### Zu lösende Aufgabe
Wie lässt sich der Text über die durch Zeckenstiche ausgelöste Fleischallergie im Anschluss an seinen letzten Satz fortsetzen?

### Ausgewählter Text
◇ ◇ ◇ ◇ ◇ ◇ ◇

Gab es derartige Fälle in Österreich?
Ja. Laut AGES sind in Österreich erworbene Fälle des Alpha-Gal-Syndroms bekannt. Schätzungen zufolge treten jährlich 100 neue Fälle erworbener Fleischallergie auf. Welcher Mechanismus dahinter steht, ist nicht klar, eine mögliche Erklärung ist die Übertragung des Alpha-Gal-Moleküls durch Zeckenstiche. Hierzulande kann das Alpha-Gal-Molekül durch den gemeinen Holzbock in den Körper gelangen, der in Österreich für 93 Prozent aller Zeckenstiche verantwortlich ist. Der erste nachgewiesene Fall trat 2017 bei einem 51-jährigen Mann auf, bei dem sich innerhalb von 48 Stunden nach dem Zeckenstich die Haut rundherum entzündete. Etwa drei Monate später kam es nach dem Verzehr eines Steaks zu einer allergischen Reaktion, weitere folgten. Nachgewiesen wird es über einen Bluttest auf Nahrungsmittelallergien.
In den USA warnte kürzlich die amerikanische Gesundheitsbehörde CDC, dass immer mehr Menschen eine solche Fleischallergie entwickeln. Zwischen 2010 und 2022 seien mehr als 110.000 Verdachtsfälle des Alpha-Gal-Syndroms identifiziert worden, da es aber häufig nicht erkannt werde, geht die Behörde von einer Dunkelziffer von um die 450.000 Betroffenen in den USA aus. Einzige Prävention ist Zeckenstichen vorzubeugen, etwa durch Insektenschutzmittel, lange und helle Kleidung, regelmäßiges Absuchen nach dem Aufenthalt im Freien sowie rasches Entfernen von Zecken.

◇ ◇ ◇ ◇ ◇ ◇ ◇

### Entnommenes Material
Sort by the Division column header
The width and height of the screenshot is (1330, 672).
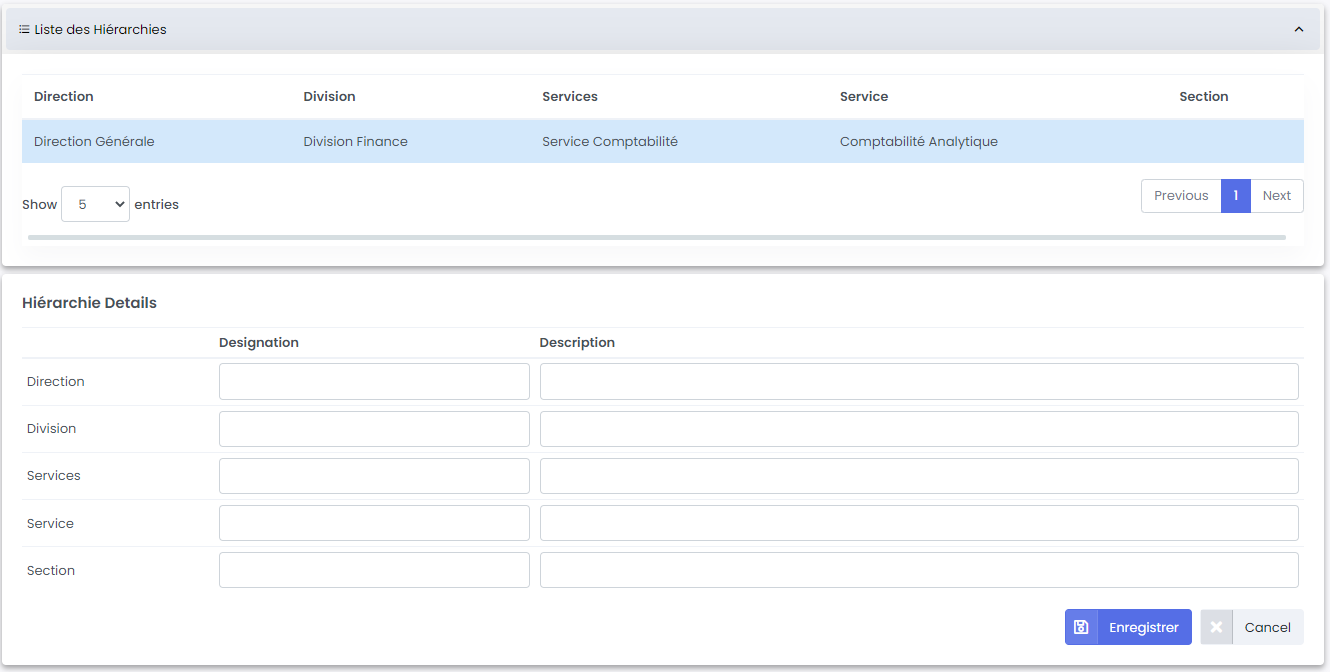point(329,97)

◇ ◇ ◇ ◇ ◇ ◇ ◇

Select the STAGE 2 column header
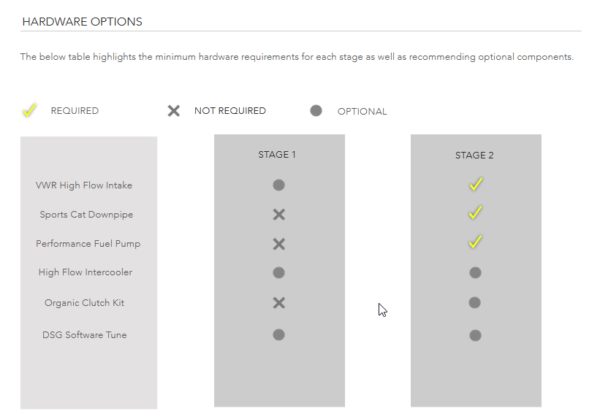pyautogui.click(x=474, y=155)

◇ ◇ ◇ ◇ ◇ ◇ ◇

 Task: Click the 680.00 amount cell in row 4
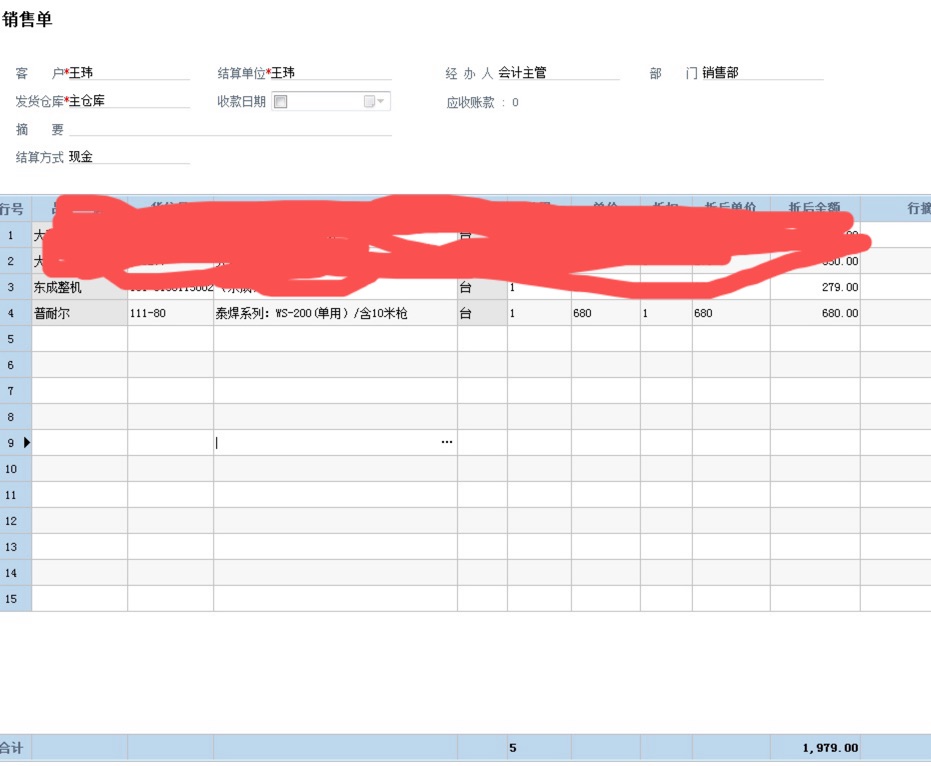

◇ ◇ ◇ ◇ ◇ ◇ ◇

### Erwartete Antwort
In Deutschland und der Schweiz wurde das Alongshan-Virus in Zecken nachgewiesen. In Österreich auch?
Bisher wurde das Virus in Europa noch nicht im Menschen nachgewiesen, es wurde aber in einigen Ländern in Zecken sowie in Wild gefunden, in Österreich bislang noch nicht. Sein Name stammt von der chinesischen Stadt Alongshan, in der sich 2017 erstmals eine Frau mit dem Virus über einen Zeckenstich infizierte. Die Symptome ähneln jenen von FSME, sind jedoch milder. Die Frau sowie weitere 85 Patienten litten unter Fieber und Kopfschmerzen und erholten sich nach kurzer Zeit vollständig. "Es ist anzunehmen, dass Alongshan-Viren in Zukunft auch in anderen europäischen Ländern in Zecken gefunden werden. Bisher weiß man jedoch wenig über die Symptome, die es bei Menschen auslösen kann", so Virologin Aberle.